• **Instructions to follow**
Write the listing out again verbatim, leaving nothing out.

• **Available data**
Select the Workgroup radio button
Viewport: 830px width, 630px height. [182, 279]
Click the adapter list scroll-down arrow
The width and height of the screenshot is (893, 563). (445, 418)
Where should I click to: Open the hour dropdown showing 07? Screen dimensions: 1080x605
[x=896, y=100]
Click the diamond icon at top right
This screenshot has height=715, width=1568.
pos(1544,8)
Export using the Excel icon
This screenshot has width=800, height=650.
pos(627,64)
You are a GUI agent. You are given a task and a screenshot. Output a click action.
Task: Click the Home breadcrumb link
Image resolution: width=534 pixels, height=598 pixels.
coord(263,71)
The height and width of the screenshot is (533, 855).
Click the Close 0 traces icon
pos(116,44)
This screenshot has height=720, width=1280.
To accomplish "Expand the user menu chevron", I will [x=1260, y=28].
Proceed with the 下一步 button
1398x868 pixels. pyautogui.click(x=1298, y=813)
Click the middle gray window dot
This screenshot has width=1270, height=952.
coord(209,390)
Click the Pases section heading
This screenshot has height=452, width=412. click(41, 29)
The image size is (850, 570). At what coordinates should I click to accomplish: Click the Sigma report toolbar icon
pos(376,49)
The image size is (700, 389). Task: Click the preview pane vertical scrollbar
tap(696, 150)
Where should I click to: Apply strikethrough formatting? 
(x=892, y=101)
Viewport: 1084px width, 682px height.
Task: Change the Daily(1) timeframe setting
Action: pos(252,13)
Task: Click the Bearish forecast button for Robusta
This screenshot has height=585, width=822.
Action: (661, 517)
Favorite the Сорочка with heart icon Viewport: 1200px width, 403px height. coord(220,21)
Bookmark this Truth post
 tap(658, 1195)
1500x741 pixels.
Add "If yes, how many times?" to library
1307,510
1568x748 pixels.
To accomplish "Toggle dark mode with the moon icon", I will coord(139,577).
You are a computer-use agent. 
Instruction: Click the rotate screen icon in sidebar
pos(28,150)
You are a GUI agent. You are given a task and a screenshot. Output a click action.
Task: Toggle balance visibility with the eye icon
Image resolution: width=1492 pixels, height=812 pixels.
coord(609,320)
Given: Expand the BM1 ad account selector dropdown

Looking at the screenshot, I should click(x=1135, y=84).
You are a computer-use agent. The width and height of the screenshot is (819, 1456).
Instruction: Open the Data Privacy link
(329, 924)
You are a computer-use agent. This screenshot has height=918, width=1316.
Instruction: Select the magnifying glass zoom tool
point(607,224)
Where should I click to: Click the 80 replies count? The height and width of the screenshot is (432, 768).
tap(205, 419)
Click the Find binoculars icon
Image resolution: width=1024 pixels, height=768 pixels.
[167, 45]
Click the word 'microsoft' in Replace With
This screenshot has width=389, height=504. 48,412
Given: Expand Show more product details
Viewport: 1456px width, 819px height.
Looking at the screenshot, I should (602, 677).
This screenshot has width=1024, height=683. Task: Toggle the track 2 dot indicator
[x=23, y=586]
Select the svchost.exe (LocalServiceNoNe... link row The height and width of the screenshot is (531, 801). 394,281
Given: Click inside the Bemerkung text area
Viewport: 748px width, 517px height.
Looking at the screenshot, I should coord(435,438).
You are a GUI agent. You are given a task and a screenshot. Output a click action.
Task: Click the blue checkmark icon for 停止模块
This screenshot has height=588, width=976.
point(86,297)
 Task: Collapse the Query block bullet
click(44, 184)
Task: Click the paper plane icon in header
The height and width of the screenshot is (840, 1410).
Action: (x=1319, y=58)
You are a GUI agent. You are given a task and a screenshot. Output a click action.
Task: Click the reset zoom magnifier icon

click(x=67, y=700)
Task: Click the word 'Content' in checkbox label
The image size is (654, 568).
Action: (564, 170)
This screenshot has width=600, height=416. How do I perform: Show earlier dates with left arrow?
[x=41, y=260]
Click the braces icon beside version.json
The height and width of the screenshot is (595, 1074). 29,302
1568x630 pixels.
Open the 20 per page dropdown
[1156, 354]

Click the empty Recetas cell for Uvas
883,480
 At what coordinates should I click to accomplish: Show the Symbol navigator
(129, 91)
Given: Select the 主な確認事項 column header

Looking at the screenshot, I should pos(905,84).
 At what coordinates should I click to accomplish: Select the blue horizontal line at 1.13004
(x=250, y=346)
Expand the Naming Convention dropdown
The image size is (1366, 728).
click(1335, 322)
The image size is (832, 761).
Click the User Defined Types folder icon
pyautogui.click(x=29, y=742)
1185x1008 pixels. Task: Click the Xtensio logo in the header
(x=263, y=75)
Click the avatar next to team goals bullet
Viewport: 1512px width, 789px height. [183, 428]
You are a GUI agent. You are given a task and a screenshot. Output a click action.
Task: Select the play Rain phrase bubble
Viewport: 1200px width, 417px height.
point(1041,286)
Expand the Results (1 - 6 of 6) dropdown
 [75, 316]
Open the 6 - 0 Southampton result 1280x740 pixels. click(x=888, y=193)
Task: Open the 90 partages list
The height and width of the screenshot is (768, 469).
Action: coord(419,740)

• **Your solution**
Select the Workgroup radio button
Viewport: 830px width, 630px height. [182, 279]
Click the adapter list scroll-down arrow
The width and height of the screenshot is (893, 563). (445, 418)
Where should I click to: Open the hour dropdown showing 07? Screen dimensions: 1080x605
[x=896, y=100]
Click the diamond icon at top right
This screenshot has height=715, width=1568.
pos(1544,8)
Export using the Excel icon
This screenshot has width=800, height=650.
pos(627,64)
You are a GUI agent. You are given a task and a screenshot. Output a click action.
Task: Click the Home breadcrumb link
Image resolution: width=534 pixels, height=598 pixels.
coord(263,71)
The height and width of the screenshot is (533, 855).
Click the Close 0 traces icon
pos(116,44)
This screenshot has height=720, width=1280.
To accomplish "Expand the user menu chevron", I will [x=1260, y=28].
Proceed with the 下一步 button
1398x868 pixels. pyautogui.click(x=1298, y=813)
Click the middle gray window dot
This screenshot has width=1270, height=952.
coord(209,390)
Click the Pases section heading
This screenshot has height=452, width=412. click(41, 29)
The image size is (850, 570). At what coordinates should I click to accomplish: Click the Sigma report toolbar icon
pos(376,49)
The image size is (700, 389). Task: Click the preview pane vertical scrollbar
tap(696, 150)
Where should I click to: Apply strikethrough formatting? 
(x=892, y=101)
Viewport: 1084px width, 682px height.
Task: Change the Daily(1) timeframe setting
Action: pos(252,13)
Task: Click the Bearish forecast button for Robusta
This screenshot has height=585, width=822.
Action: (661, 517)
Favorite the Сорочка with heart icon Viewport: 1200px width, 403px height. coord(220,21)
Bookmark this Truth post
 tap(658, 1195)
1500x741 pixels.
Add "If yes, how many times?" to library
1307,510
1568x748 pixels.
To accomplish "Toggle dark mode with the moon icon", I will coord(139,577).
You are a computer-use agent. 
Instruction: Click the rotate screen icon in sidebar
pos(28,150)
You are a GUI agent. You are given a task and a screenshot. Output a click action.
Task: Toggle balance visibility with the eye icon
Image resolution: width=1492 pixels, height=812 pixels.
coord(609,320)
Given: Expand the BM1 ad account selector dropdown

Looking at the screenshot, I should click(x=1135, y=84).
You are a computer-use agent. The width and height of the screenshot is (819, 1456).
Instruction: Open the Data Privacy link
(329, 924)
You are a computer-use agent. This screenshot has height=918, width=1316.
Instruction: Select the magnifying glass zoom tool
point(607,224)
Where should I click to: Click the 80 replies count? The height and width of the screenshot is (432, 768).
tap(205, 419)
Click the Find binoculars icon
Image resolution: width=1024 pixels, height=768 pixels.
[167, 45]
Click the word 'microsoft' in Replace With
This screenshot has width=389, height=504. 48,412
Given: Expand Show more product details
Viewport: 1456px width, 819px height.
Looking at the screenshot, I should (602, 677).
This screenshot has width=1024, height=683. Task: Toggle the track 2 dot indicator
[x=23, y=586]
Select the svchost.exe (LocalServiceNoNe... link row The height and width of the screenshot is (531, 801). 394,281
Given: Click inside the Bemerkung text area
Viewport: 748px width, 517px height.
Looking at the screenshot, I should coord(435,438).
You are a GUI agent. You are given a task and a screenshot. Output a click action.
Task: Click the blue checkmark icon for 停止模块
This screenshot has height=588, width=976.
point(86,297)
 Task: Collapse the Query block bullet
click(44, 184)
Task: Click the paper plane icon in header
The height and width of the screenshot is (840, 1410).
Action: (x=1319, y=58)
You are a GUI agent. You are given a task and a screenshot. Output a click action.
Task: Click the reset zoom magnifier icon

click(x=67, y=700)
Task: Click the word 'Content' in checkbox label
The image size is (654, 568).
Action: (564, 170)
This screenshot has width=600, height=416. How do I perform: Show earlier dates with left arrow?
[x=41, y=260]
Click the braces icon beside version.json
The height and width of the screenshot is (595, 1074). 29,302
1568x630 pixels.
Open the 20 per page dropdown
[1156, 354]

Click the empty Recetas cell for Uvas
883,480
 At what coordinates should I click to accomplish: Show the Symbol navigator
(129, 91)
Given: Select the 主な確認事項 column header

Looking at the screenshot, I should pos(905,84).
 At what coordinates should I click to accomplish: Select the blue horizontal line at 1.13004
(x=250, y=346)
Expand the Naming Convention dropdown
The image size is (1366, 728).
click(1335, 322)
The image size is (832, 761).
Click the User Defined Types folder icon
pyautogui.click(x=29, y=742)
1185x1008 pixels. Task: Click the Xtensio logo in the header
(x=263, y=75)
Click the avatar next to team goals bullet
Viewport: 1512px width, 789px height. [183, 428]
You are a GUI agent. You are given a task and a screenshot. Output a click action.
Task: Select the play Rain phrase bubble
Viewport: 1200px width, 417px height.
point(1041,286)
Expand the Results (1 - 6 of 6) dropdown
 [75, 316]
Open the 6 - 0 Southampton result 1280x740 pixels. click(x=888, y=193)
Task: Open the 90 partages list
The height and width of the screenshot is (768, 469).
Action: coord(419,740)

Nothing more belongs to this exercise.